Tuesday, 4 August 2009

African Approval of Obama

In the week that Hillary Clinton arrives for her seven-country tour of Africa, how is Obama seen throughout the continent since taking office?

Much has been made of Obama’s Kenyan heritage in his popularity rankings, but the reality is that he is following a path set by his predecessor in the White House. For all the criticism and complaints about the Bush administration (which we won’t get in to here), George W did set a strong US policy for Africa, including the Millennium Challenge Corporation and the U.S. President's Emergency Plan for AIDS Relief, the largest commitment by any country to combat HIV/AIDS in history.

While Obama’s trip to Ghana, followed so quickly by Hillary’s tour, make for a very public show of the US prioritisation of Africa, the US already enjoyed 73% approval from 33 Sub-Saharan African nations in 2008 – compared to just 34% across the world on average (Gallup).

Gallup has released further stats from March / April of this year that show that six of the seven countries surveyed (Kenya, Cameroon, South Africa, Uganda, Senegal and Mauritania) have seen an increase in approval of the US leadership since 2008. From an increase of 25% in Cameroon to an 11% drop in the final country – Djibouti – media approval across the seven went from 80% in 2008 to 87% in 2009. Substantial – but I’m not sure it points to more than any global media frenzy around the first Black American President would produce.

More interesting would be to compare approval of the US with sentiment towards the Chinese across Africa, for example. Why do we continue to hold the US up as the most important benchmark? However, despite the increasing influence and involvement of the BRIC countries in Africa, the suggestion that the US is trying to counter China’s rise in Africa with Clinton’s tour is “is a Cold War paradigm, not a reflection of where we are”, as the assistant secretary of State for African Affairs told Bloomberg.

While we read, write and blog about the impact of the Obama administration on Africa, are we obsessing about the topic by force of habit, by virtue of the media profile the topic enjoys, or because it actually counts?

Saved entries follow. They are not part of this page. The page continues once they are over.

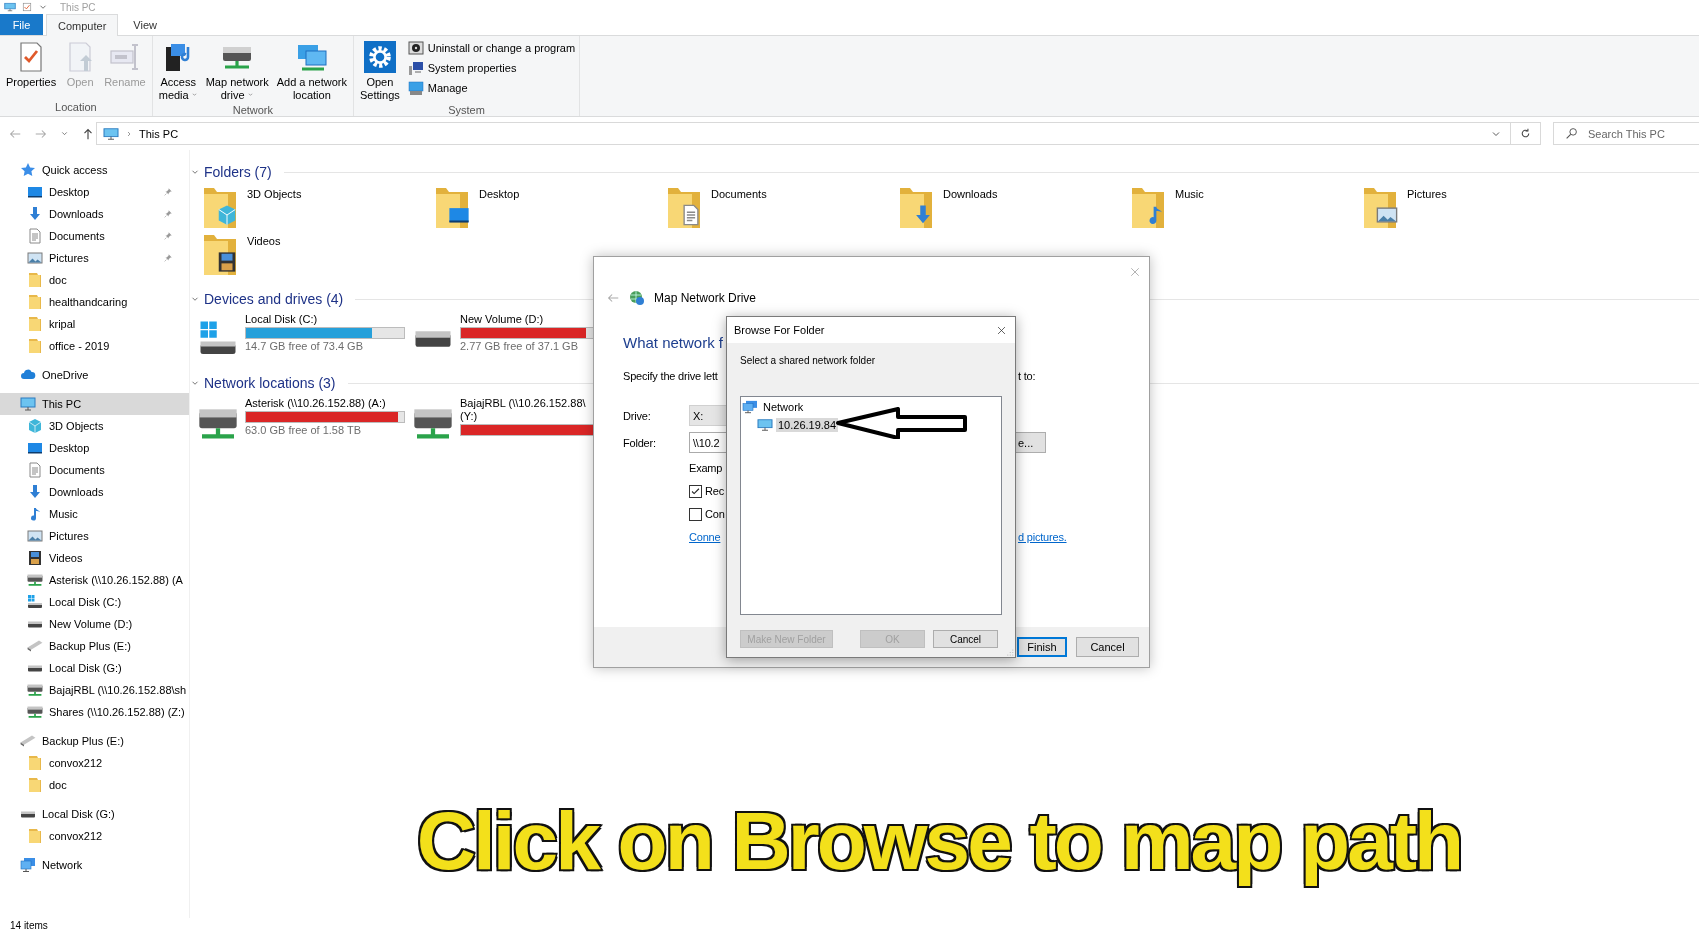 This screenshot has height=933, width=1699. Describe the element at coordinates (528, 416) in the screenshot. I see `drive-name: (Y:)` at that location.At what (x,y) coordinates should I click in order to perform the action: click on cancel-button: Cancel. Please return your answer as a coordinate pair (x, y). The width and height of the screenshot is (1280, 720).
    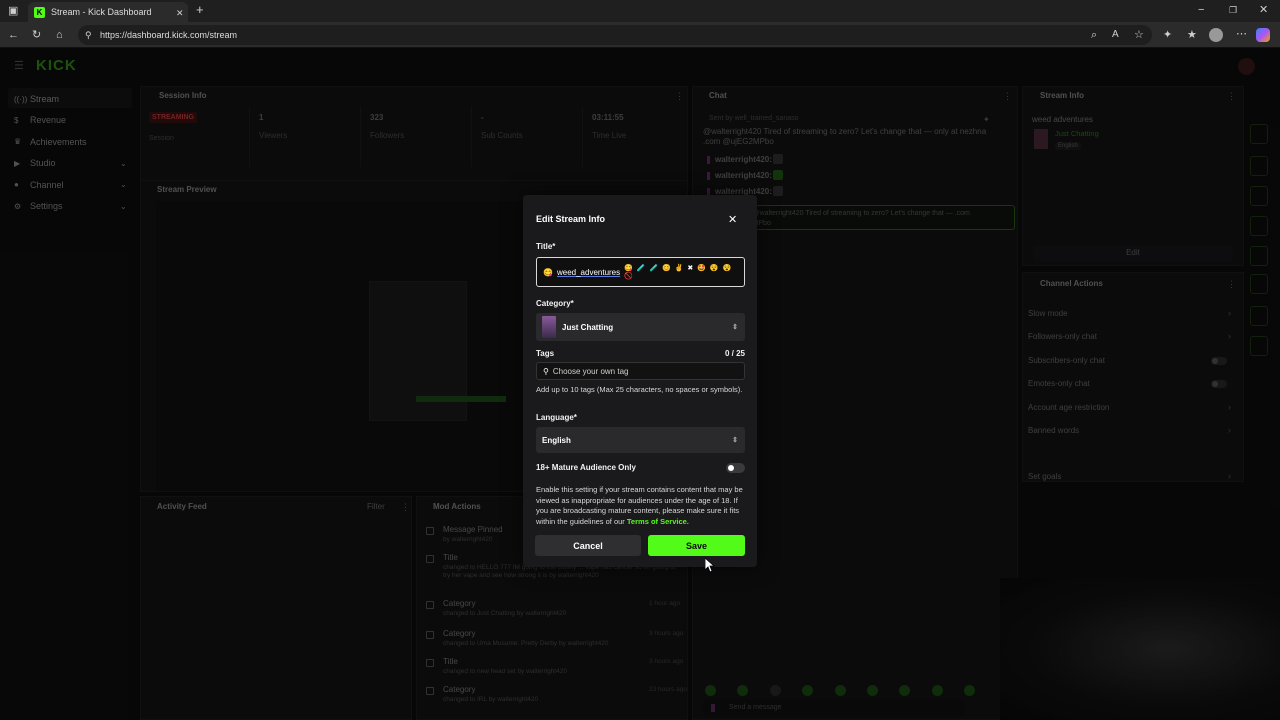
    Looking at the image, I should click on (588, 546).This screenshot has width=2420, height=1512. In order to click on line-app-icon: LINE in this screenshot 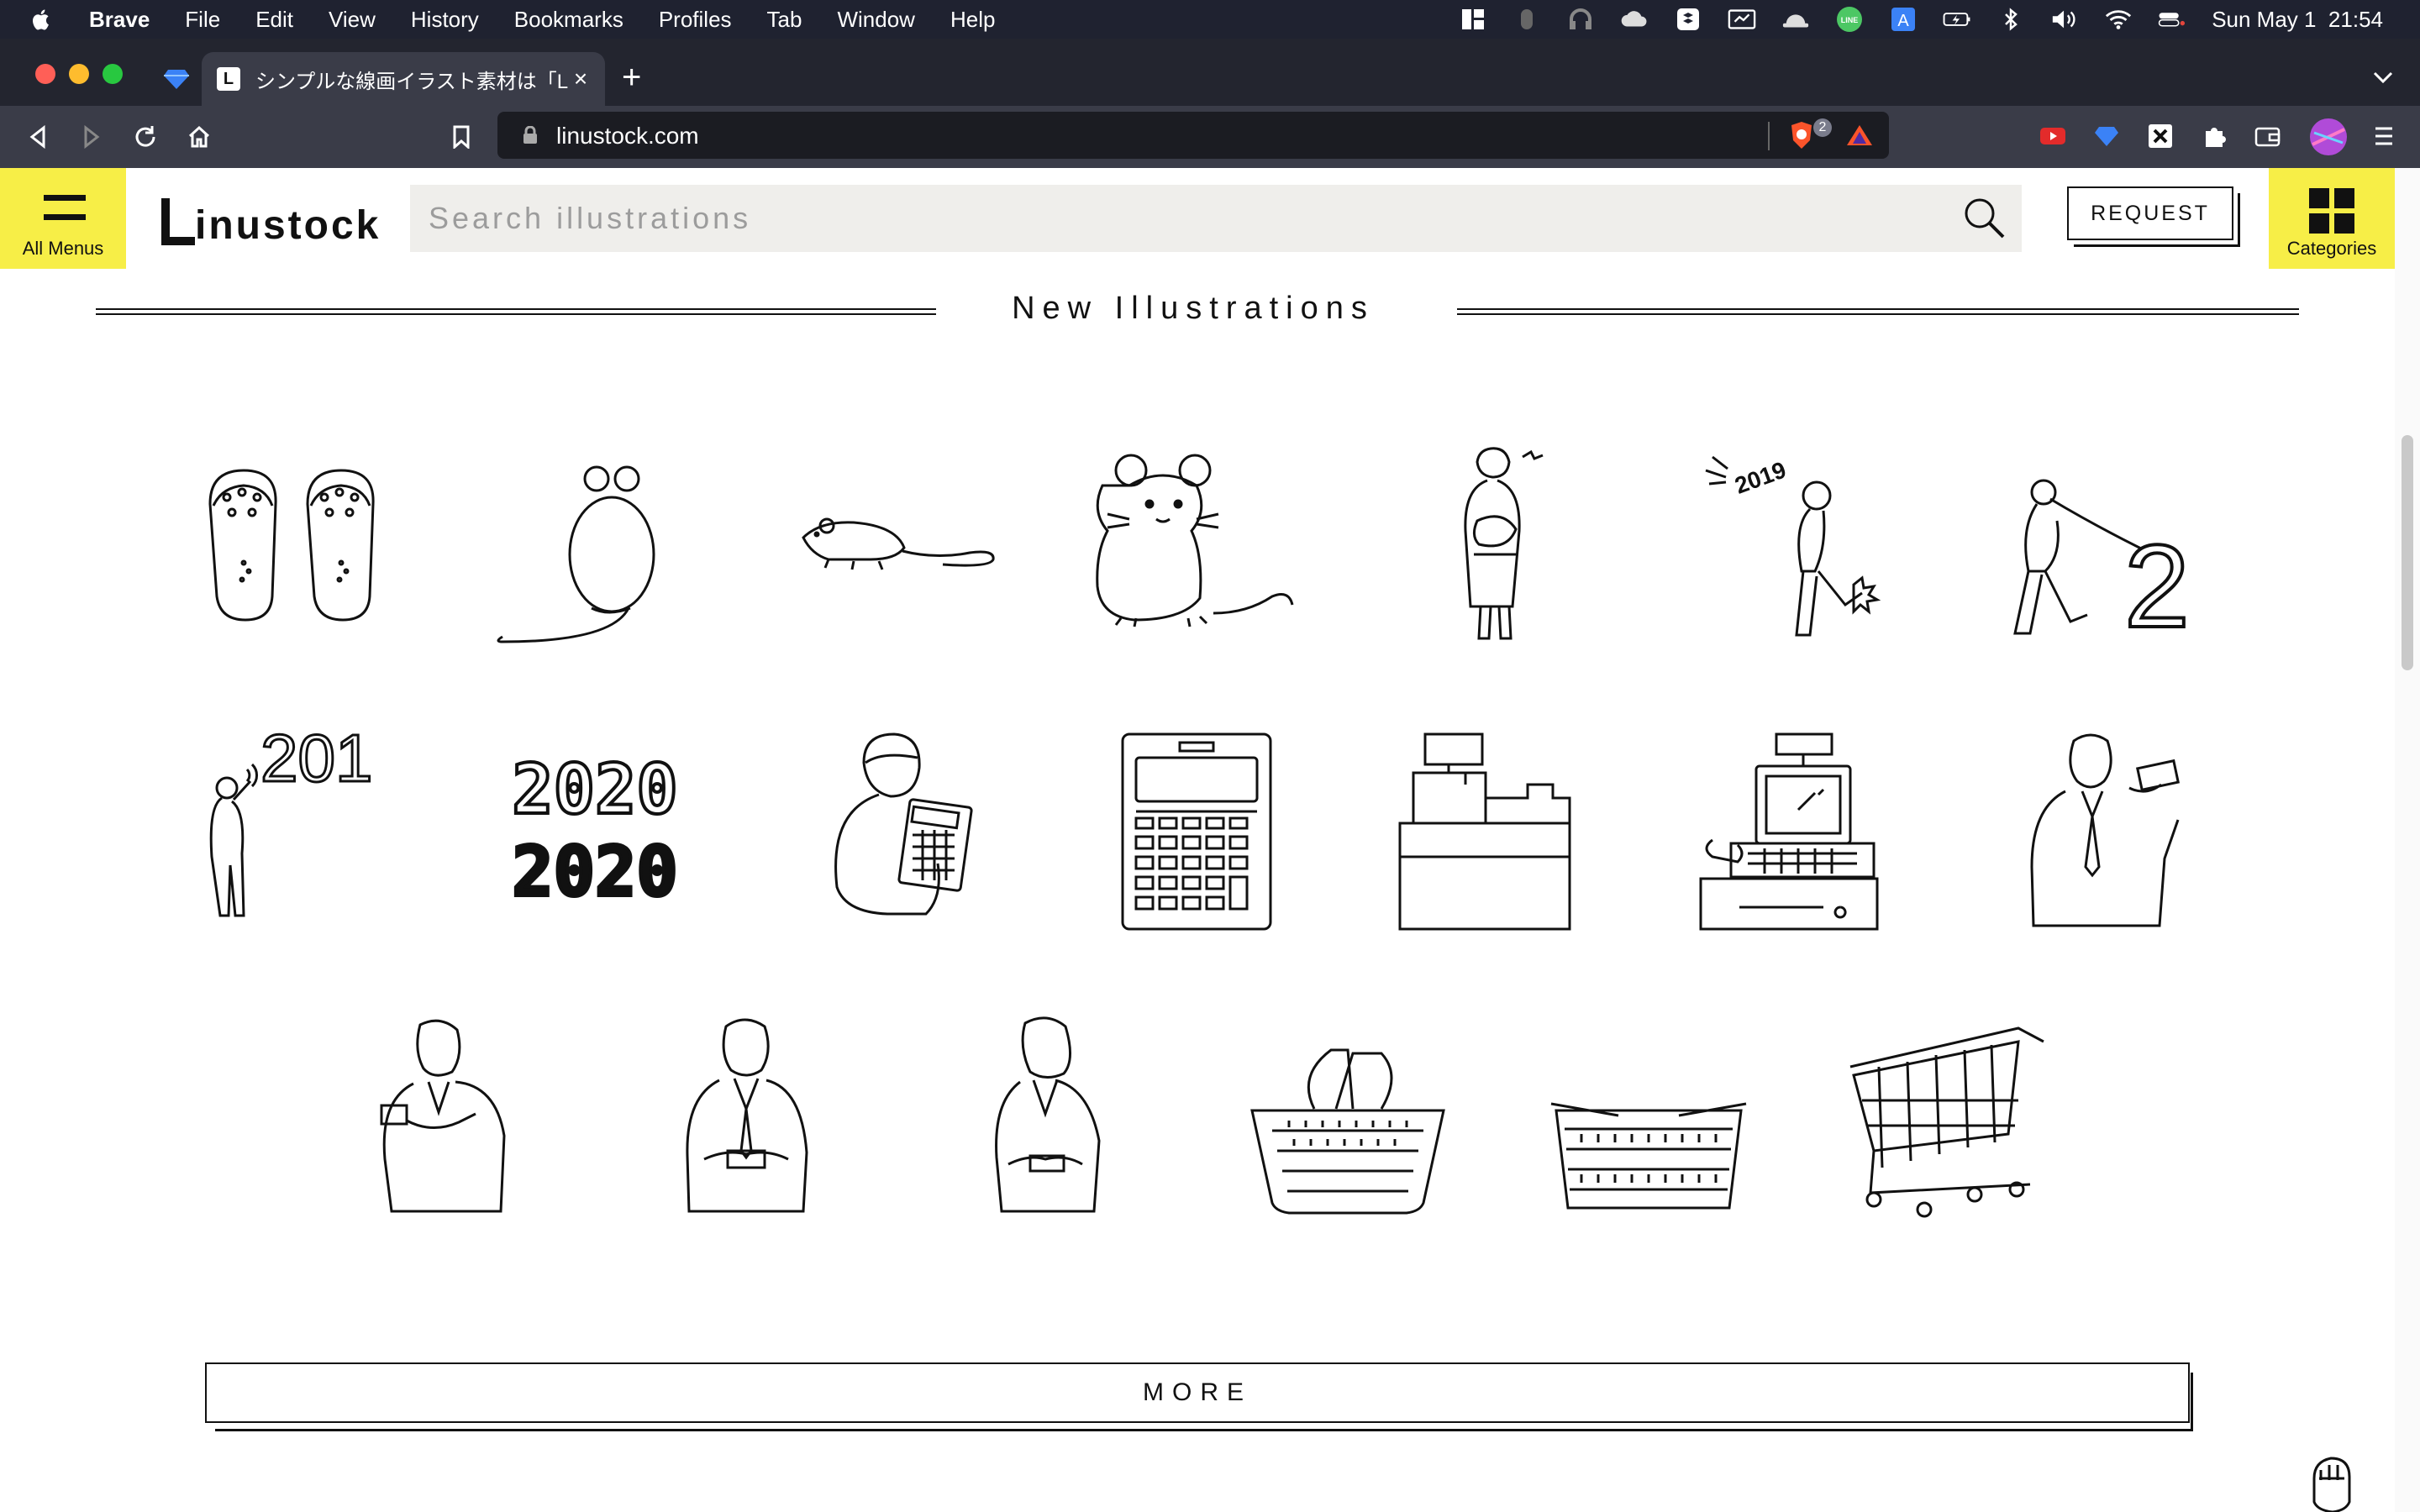, I will do `click(1850, 20)`. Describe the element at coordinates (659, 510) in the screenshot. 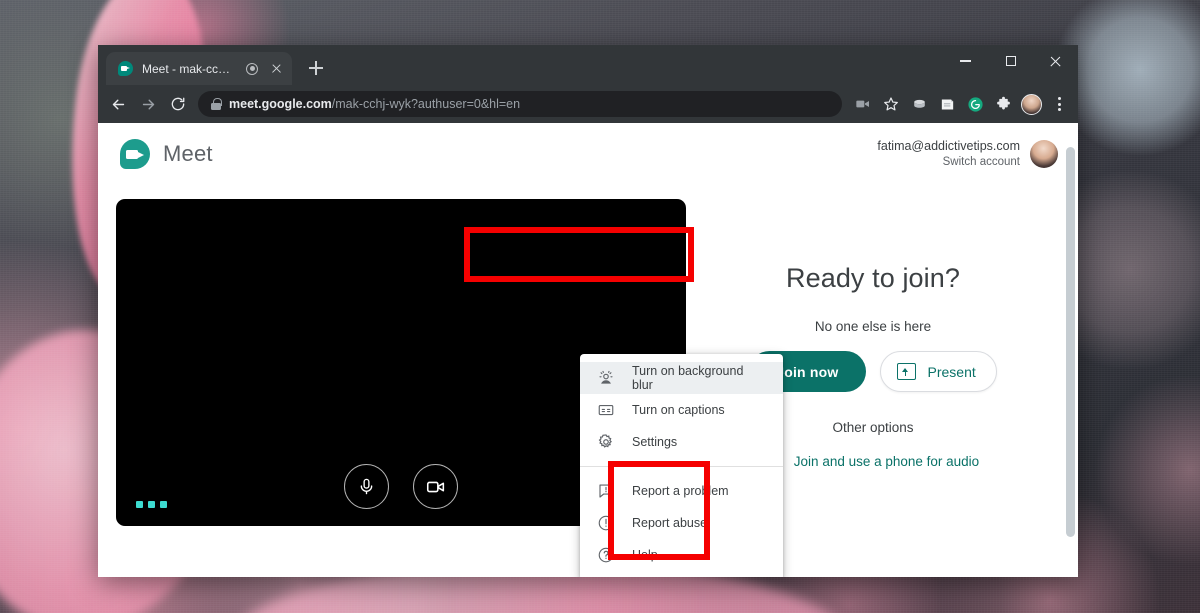

I see `highlight-effects-button` at that location.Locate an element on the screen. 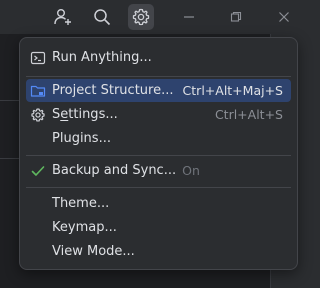 The height and width of the screenshot is (288, 320). project-structure-icon is located at coordinates (38, 91).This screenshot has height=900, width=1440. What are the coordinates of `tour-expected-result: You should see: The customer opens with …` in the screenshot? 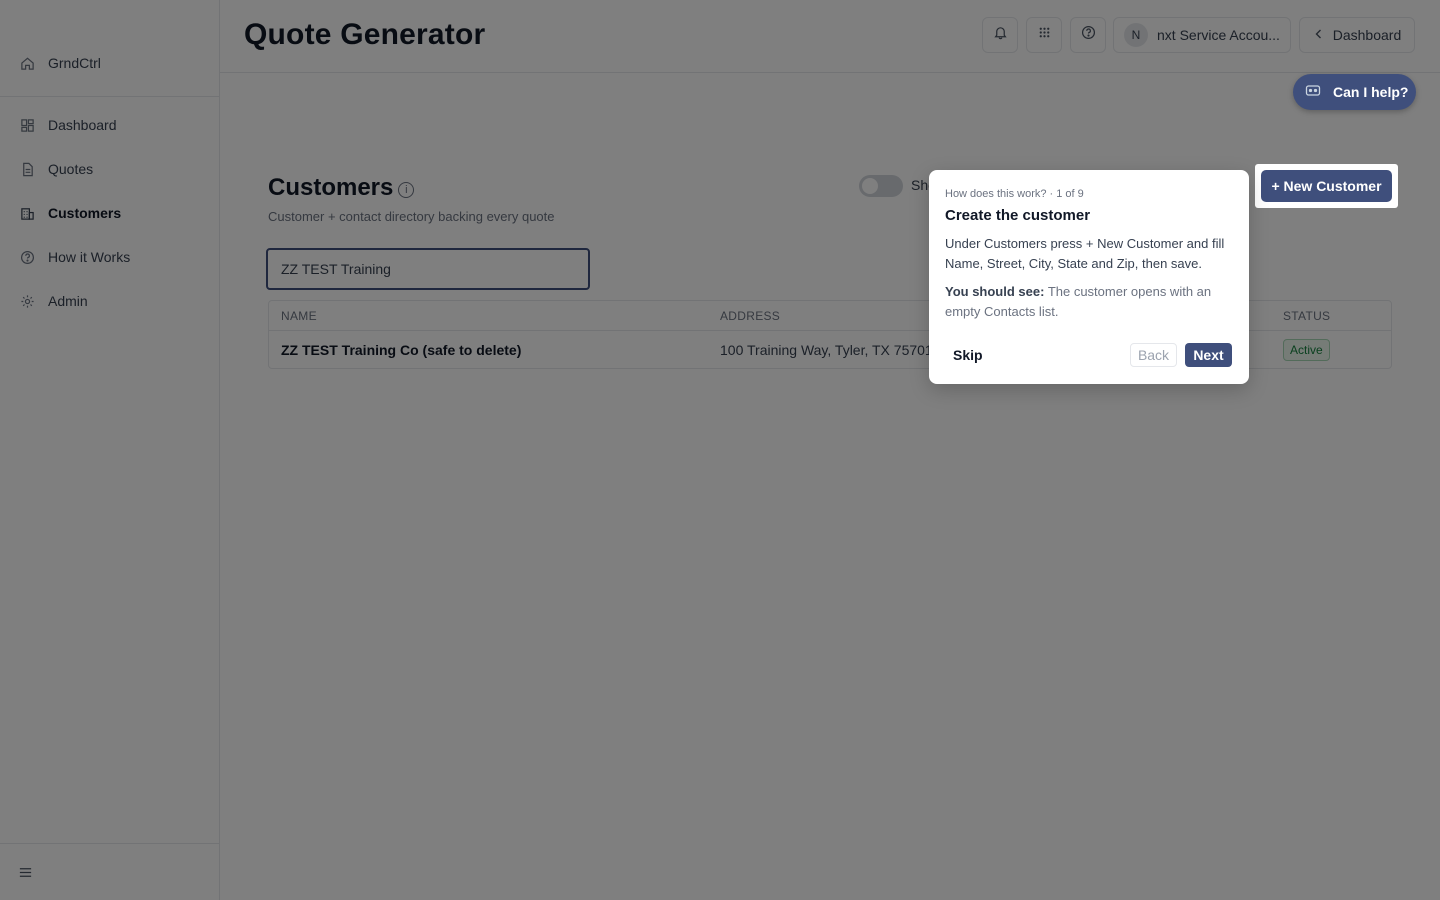 It's located at (1089, 302).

Indeed, what difference will the trip make to the average African questioned by Gallup? To the major oil and mineral exporters in the countries that Mrs. Clinton is visiting – a few tax breaks or trade agreements, perhaps. But looking back to the statistics, Gallup states that at least 3/10 respondents in each country in their survey said the U.S. president makes a difference to their country. Even given the variation from country to country, that still leaves an awful lot of people in Africa that feel the US president makes little or no difference to their country – a far more pertinent statistic in my opinion.